03 julho 2014

Questões morais

Michael Ruse

Devemos começar com a mais básica de todas as questões. Estamos usando a evolução para podermos compreender e talvez justificar a moralidade – a questão situada no cerne da ‘ética’. Que é exatamente essa moralidade, foco de nosso interesse? A grosso modo sabemos naturalmente o que ela é. A moralidade se refere a diretivas para a vida, a obrigações. Ao que devemos e não devemos fazer. Mas, uma vez que nos vamos estender largamente sobre o assunto, poderíamos talvez explicar mais claramente a natureza formal da moralidade? A primeira pergunta que faço é sobre o seu significado. Quais seriam os critérios para que uma frase possa ser classificada como uma declaração moral? Em breve passarei a falar sobre conteúdo e evidência. [...]

Muito tem sido escrito a respeito de como separar o pensamento e a linguagem moral do pensamento e da linguagem não-moral. Um bom ponto de partida é a universalidade da moralidade, ou antes, a universalidade de toda reivindicação feita em nome da moralidade [...]. Em uma asserção de ordem moral pretendemos num certo sentido ir além do individual. Consideremos uma declaração tida por todo mundo, sem qualquer ambigüidade, como moral: “Você não deve estuprar meninas pequenas”. Embora, como é o caso em questão, eu esteja me referindo a um indivíduo em particular, o que torna moral a declaração é que ela se apóia numa proibição universal: “É errado para você, ou eu, ou, quem quer que seja, estuprar meninas pequenas”.

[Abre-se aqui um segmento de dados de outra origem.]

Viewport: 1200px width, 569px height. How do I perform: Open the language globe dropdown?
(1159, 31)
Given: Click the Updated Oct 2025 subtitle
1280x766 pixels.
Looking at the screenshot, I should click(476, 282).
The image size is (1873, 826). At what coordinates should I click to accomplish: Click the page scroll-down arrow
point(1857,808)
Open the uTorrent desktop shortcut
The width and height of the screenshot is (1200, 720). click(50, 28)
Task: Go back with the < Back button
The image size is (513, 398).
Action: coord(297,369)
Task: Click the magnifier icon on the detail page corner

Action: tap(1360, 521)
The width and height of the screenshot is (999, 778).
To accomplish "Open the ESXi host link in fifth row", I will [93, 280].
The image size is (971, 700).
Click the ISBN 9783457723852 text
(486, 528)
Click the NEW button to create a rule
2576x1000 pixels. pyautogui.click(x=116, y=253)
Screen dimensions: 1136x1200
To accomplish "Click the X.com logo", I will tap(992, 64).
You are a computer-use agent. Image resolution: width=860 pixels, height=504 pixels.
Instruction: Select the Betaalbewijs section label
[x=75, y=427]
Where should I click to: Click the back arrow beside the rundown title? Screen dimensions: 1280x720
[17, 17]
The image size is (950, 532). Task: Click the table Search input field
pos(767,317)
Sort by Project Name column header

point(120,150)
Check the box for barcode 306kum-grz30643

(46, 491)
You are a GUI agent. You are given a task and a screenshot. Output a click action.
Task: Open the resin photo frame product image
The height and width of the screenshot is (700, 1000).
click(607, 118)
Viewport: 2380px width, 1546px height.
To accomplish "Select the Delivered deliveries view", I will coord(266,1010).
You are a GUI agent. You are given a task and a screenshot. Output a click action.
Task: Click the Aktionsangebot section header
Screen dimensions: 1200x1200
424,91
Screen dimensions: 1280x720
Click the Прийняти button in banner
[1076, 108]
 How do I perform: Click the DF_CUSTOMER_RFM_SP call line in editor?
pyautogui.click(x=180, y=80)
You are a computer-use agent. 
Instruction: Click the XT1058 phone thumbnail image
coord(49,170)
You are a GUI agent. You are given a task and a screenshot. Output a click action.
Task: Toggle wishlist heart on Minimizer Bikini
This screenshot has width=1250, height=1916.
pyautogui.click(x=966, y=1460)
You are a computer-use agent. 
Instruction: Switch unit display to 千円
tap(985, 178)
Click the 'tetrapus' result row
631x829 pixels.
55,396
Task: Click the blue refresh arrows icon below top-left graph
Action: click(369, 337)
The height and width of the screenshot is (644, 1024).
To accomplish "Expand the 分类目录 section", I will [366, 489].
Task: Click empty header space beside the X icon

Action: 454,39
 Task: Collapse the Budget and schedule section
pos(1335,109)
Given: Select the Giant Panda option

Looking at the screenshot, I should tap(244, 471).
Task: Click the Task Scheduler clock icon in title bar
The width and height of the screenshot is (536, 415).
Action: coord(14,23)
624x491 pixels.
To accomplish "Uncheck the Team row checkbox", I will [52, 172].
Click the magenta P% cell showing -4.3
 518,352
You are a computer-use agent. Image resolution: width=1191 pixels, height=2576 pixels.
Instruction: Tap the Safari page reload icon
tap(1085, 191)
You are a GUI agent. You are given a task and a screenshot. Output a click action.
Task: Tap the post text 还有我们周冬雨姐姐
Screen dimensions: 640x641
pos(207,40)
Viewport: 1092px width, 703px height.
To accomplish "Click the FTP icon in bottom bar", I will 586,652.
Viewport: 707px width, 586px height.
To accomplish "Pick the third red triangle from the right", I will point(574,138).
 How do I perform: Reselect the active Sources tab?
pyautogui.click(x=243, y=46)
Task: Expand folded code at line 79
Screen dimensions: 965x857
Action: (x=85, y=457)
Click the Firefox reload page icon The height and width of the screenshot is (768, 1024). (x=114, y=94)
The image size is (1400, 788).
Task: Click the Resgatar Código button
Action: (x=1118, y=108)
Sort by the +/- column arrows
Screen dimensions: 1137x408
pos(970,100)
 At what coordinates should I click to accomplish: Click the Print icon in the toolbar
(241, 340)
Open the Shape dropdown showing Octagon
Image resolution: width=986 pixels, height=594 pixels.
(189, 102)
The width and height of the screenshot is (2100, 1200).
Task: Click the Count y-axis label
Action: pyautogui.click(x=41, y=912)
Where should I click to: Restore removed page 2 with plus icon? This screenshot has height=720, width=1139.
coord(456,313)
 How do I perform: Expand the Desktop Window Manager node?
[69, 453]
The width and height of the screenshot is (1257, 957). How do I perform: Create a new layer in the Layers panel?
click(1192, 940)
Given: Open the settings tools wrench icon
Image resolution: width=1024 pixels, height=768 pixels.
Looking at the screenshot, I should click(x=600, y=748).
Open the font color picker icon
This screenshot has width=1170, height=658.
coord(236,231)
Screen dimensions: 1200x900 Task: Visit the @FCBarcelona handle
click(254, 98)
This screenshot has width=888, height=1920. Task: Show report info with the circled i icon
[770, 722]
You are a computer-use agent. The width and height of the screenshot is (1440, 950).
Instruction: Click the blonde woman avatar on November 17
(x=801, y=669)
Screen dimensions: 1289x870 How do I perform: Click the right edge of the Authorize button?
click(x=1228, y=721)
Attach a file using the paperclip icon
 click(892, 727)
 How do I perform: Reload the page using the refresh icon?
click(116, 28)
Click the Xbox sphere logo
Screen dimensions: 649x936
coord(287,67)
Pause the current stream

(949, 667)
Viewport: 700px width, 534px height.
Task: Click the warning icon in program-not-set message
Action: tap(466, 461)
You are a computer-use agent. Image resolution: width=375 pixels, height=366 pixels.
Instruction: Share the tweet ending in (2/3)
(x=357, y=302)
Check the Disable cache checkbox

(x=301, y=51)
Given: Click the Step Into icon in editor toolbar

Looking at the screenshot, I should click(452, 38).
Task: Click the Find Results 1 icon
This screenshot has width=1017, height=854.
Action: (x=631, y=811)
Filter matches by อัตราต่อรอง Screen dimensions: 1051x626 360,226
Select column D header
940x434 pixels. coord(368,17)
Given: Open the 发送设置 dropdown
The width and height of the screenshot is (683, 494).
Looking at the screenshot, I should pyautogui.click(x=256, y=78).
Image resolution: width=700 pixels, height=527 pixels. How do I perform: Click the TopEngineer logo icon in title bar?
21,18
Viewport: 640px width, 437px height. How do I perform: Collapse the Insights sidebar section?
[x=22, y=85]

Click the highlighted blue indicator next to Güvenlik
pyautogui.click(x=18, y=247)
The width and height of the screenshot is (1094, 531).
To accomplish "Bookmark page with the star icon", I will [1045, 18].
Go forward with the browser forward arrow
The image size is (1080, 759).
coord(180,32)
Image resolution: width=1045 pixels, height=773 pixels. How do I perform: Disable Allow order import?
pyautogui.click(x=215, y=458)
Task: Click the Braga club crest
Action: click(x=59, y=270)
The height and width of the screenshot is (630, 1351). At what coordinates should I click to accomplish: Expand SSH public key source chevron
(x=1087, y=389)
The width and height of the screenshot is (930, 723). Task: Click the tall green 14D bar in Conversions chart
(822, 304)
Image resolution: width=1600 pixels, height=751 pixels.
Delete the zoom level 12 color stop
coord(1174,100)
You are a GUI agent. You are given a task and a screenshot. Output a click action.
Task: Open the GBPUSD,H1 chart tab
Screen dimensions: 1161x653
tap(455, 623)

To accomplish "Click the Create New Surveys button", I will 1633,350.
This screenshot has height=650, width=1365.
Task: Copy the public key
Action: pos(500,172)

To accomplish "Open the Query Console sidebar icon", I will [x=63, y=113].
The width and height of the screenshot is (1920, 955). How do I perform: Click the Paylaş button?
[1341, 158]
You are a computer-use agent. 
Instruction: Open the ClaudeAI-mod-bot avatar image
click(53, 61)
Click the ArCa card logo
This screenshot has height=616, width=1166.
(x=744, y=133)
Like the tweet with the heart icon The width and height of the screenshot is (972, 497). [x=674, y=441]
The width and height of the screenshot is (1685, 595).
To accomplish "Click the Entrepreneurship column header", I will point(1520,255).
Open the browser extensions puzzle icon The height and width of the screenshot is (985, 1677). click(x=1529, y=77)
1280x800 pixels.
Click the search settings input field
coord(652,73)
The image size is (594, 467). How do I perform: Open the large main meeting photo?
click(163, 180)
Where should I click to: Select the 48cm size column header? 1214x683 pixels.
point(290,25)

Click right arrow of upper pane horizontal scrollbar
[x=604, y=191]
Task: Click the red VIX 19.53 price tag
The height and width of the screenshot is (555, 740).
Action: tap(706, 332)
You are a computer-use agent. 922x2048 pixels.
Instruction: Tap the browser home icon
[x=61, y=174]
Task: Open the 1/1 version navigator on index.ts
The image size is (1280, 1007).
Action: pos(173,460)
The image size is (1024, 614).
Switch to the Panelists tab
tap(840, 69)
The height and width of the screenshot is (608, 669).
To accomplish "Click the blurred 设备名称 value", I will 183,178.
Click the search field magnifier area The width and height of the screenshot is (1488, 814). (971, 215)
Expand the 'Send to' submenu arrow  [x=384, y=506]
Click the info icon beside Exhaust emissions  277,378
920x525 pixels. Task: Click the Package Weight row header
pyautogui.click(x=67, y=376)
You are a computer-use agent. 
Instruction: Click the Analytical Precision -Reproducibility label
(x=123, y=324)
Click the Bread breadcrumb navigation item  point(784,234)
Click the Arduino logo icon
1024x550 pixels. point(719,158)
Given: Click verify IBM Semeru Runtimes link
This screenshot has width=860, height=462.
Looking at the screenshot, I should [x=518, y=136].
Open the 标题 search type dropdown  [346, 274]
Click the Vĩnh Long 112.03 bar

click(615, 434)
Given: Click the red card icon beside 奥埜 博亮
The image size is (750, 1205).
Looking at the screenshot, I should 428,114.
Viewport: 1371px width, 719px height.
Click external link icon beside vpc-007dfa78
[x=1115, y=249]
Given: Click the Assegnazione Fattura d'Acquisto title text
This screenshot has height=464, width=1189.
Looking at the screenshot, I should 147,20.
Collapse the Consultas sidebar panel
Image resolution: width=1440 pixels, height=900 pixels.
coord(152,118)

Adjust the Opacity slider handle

O que está sendo dito aqui é algo que se acha acima dos desejos do leitor, ou dos meus, ou dos de qualquer outra pessoa. Se o leitor me dissesse (sinceramente) que desejava estuprar uma menininha, isso não faria diferença no que se refere ao fato de que o estupro é errado, de que eu o consideraria errado, ou (e isso é importante) de que eu acho que o leitor deveria considerá-lo errado. Em outras palavras, a moralidade não é só uma questão de crenças e inclinações pessoais. Trata-se se algo que se aplica a todas as pessoas – pelo menos a todas as pessoas responsáveis que podem ser consideradas como agentes morais. [...]

Fonte: Ruse, M. 1995. Levando Darwin a sério. BH, Itatiaia.